Eurybia merita, commonly known as the subalpine aster or arctic aster (not to be confused with Eurybia sibirica, which shares the latter common name), is an herbaceous perennial native to northwestern North America, primarily from the Interior Mountains and Plateau system and Rocky Mountains in Canada, stretching south to Utah and extreme northern California. It is found largely in drier, open areas, generally at subalpine levels in mountains, though in more northern areas it is more common at lower elevations. It is similar in appearance to Eurybia sibirica, but their ranges only overlap near the border between the US and Canada, where E. sibirica is generally found at higher elevations than its relative. The flowers emerge in the late summer and display purple to violet ray florets and pale or creamy yellow disc florets.

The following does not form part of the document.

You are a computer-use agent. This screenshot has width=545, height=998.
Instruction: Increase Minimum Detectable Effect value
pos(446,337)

==Distribution and habitat==
Eurybia merita is present in much of northwestern North America. There are also a few isolated populations in the Black Hills of South Dakota. The primary distribution is from Alberta and British Columbia in Canada, south as far as northern Utah and to Siskiyou County, California. It is found at heights ranging from 100 up to 3200 metres (330–10670 feet) in soils that range from mesic to dry. Open woods, rocky areas, clearings and recently burnt areas constitute its primary habitat. It may also be found along sandy, rocky or gravely creek banks. Within these habitats, it is most commonly associated with subalpine meadows and Douglas fir, lodgepole pine or spruce forests. While it is generally restricted to subalpine elevations in mountains, it is found at lower elevations in the north of its range.